En décembre 2015, Juniper découvre le remplacement de la constante dans l'algo DUAL_EC et le mdp codé en dur pour SSH. La société commerciale vire le mdp SSH et remet la constante choisie en 2008... ... ... Avant de décider, début janvier 2016, de ne plus utiliser DUAL_EC et ANSI X.9.31 (voir
https://www.nextinpact.com/news/98011-juniper-se-debarrassera-code-developpe-par-nsa-dans-six-mois.htm ). La seule remarque que je retiendrai à ce sujet est celle de Laurent Chemla : « Le temps d'en écrire du plus discret » (source :
https://twitter.com/laurentchemla/status/686583880422395904 )
Et, en parallèle de tout ça, d'autres failles étaient connues de la NSA depuis 2011 et n'ont jamais été divulguées à Juniper pour correction mais elles ont été exploitées de manière certaine par le GCHQ (on ne peut rien affirmer pour la NSA) :
https://www.nextinpact.com/news/97838-juniper-nsa-connaissait-existence-13-failles-depuis-2011.htm .
Le mot de la fin (source :
http://www.silicon.fr/faille-juniper-une-backdoor-made-in-nsa-recuperee-par-une-organisation-inconnue-134484.html) :
« En plein débat sur le chiffrement, la mésaventure de l’équipementier américain ressemble à une démonstration par l’absurde des dangers de l’introduction de backdoors dans les systèmes de chiffrement. Dans le contexte actuel de renforcement des mesures de sécurité – après les attentats de Paris et San Bernardino -, une telle solution est réclamée par la plupart des démocraties occidentales. La France y songe, la Grande-Bretagne discute d’un projet de loi qui le prévoit. Et les candidats à la présidence des Etats-Unis, tant Républicains que Démocrates, semblent s’accorder sur la nécessité d’introduire des portes dérobées dans les systèmes de chiffrement de bout en bout pour lutter contre le terrorisme. Sans parler de la Chine, qui doit aussi voter une loi allant dans ce sens.
Tombant à point nommé, l’exemple de Juniper montre les conséquences possibles de ce type de démarches. Comme le résume Matthew Green : « si l’altération du code n’a pas été autorisée par Juniper, il faut noter que l’assaillant n’a effectué aucun changement majeur du code des mécanismes de chiffrement. Il s’est contenté de changer des paramètres. » Et de récupérer une backdoor qui n’était pas créée à son intention mais qui lui a demandé bien peu d’efforts… »
Par ailleurs, une backdoor a été aussi découverte dans certains pare-feux fabriqués par Fortinet : là aussi, un mot de passe codé en dur donne un accès via SSH. Fortinet précise « As previously stated, this vulnerability is an unintentional consequence of a feature that was designed with the intent of providing seamless access from an authorized FortiManager to registered FortiGate devices.

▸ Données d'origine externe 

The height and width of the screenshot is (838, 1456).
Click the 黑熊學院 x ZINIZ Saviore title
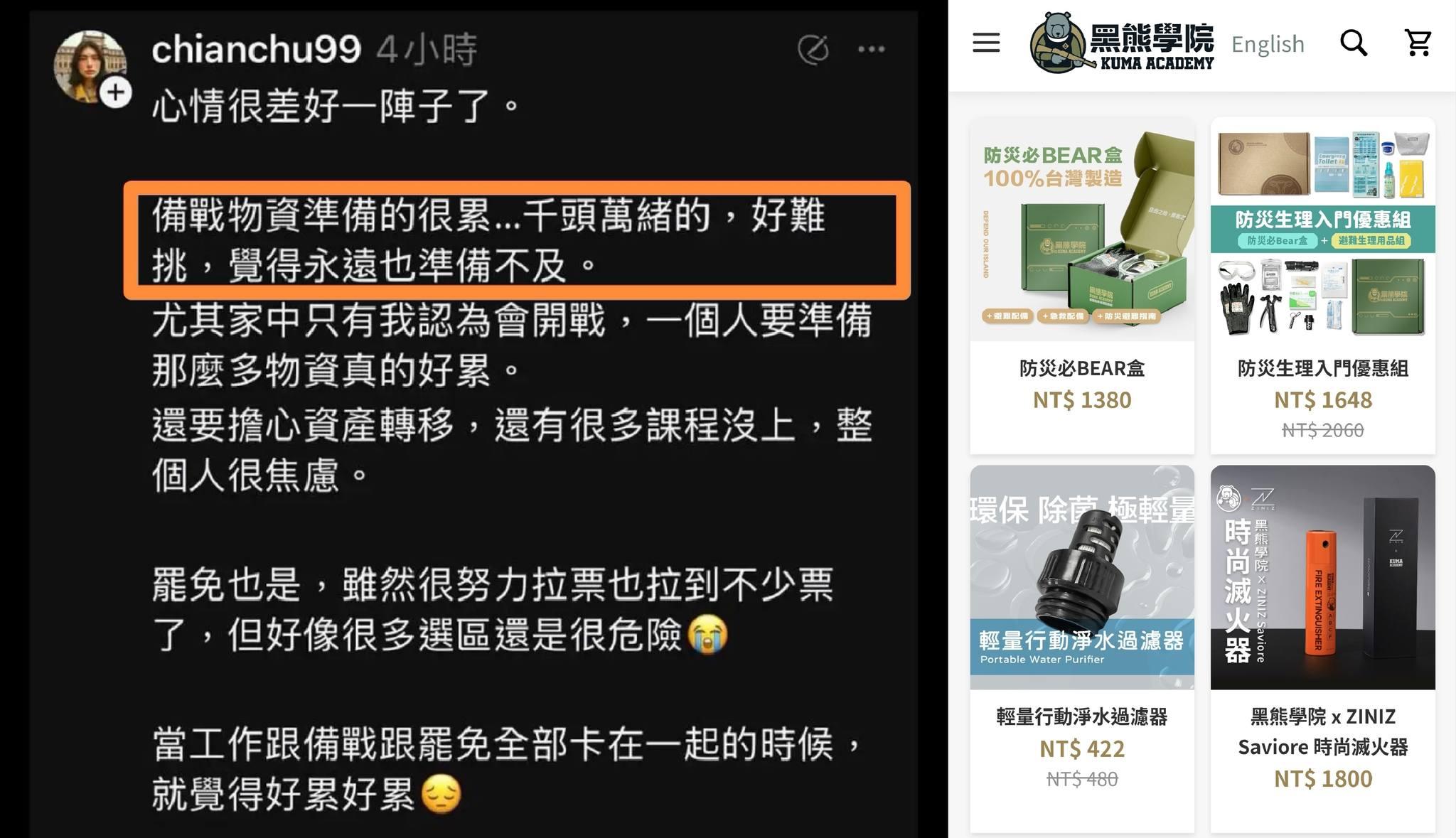click(x=1322, y=731)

It is important to note, this is not a case of a malicious backdoor implemented to grant unauthorized user access. » Source :
http://arstechnica.com/security/2016/01/secret-ssh-backdoor-in-fortinet-hardware-found-in-more-products/ .
Ça me rappelle furieusement ce que disait Sid Blancher à propos les backdoors dans les routeurs D-Link vendus aux particuliers, sur le fait de ne jamais supposer de la malveillance là où on peut supposer de l'incompétence (volonté de simplifier la vie de l'utilisateur via un enregistrement automatique comme Fortinet, l'envie de simplifier la vie de sa hotline comme dans les routeurs domestiques, le besoin d'exécuter des tâches automatiques,...). Voir
http://sid.rstack.org/blog/index.php/595-backdoor-or-not-backdoor .

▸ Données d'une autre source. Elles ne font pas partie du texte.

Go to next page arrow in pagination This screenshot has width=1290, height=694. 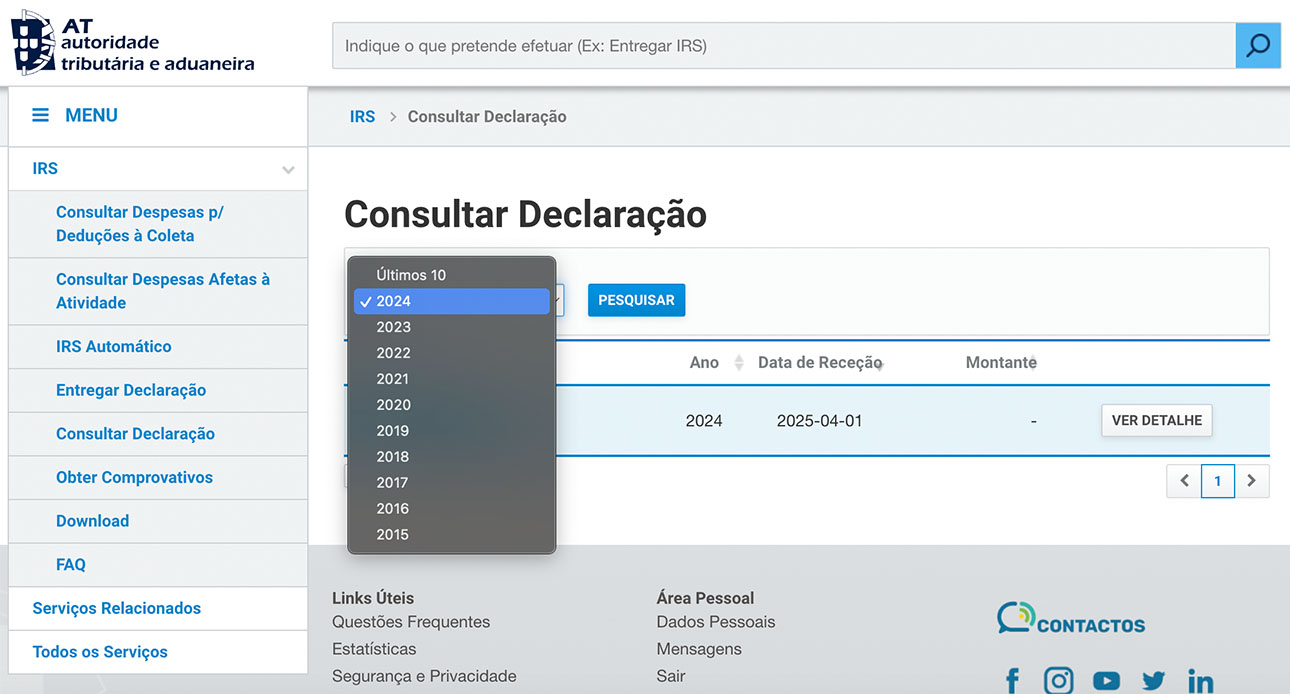click(1252, 481)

Enfin, j'ai entendu dire plusieurs fois que les pare-feux filtrants Netasq auraient eux aussi une backdoor et que ça justifierait leur certification ANSSI et leur usage fortement recommandé par des circulaires internes dans les laboratoires de recherche publics. Bruit de couloir à prendre avec des pincettes, bien entendu.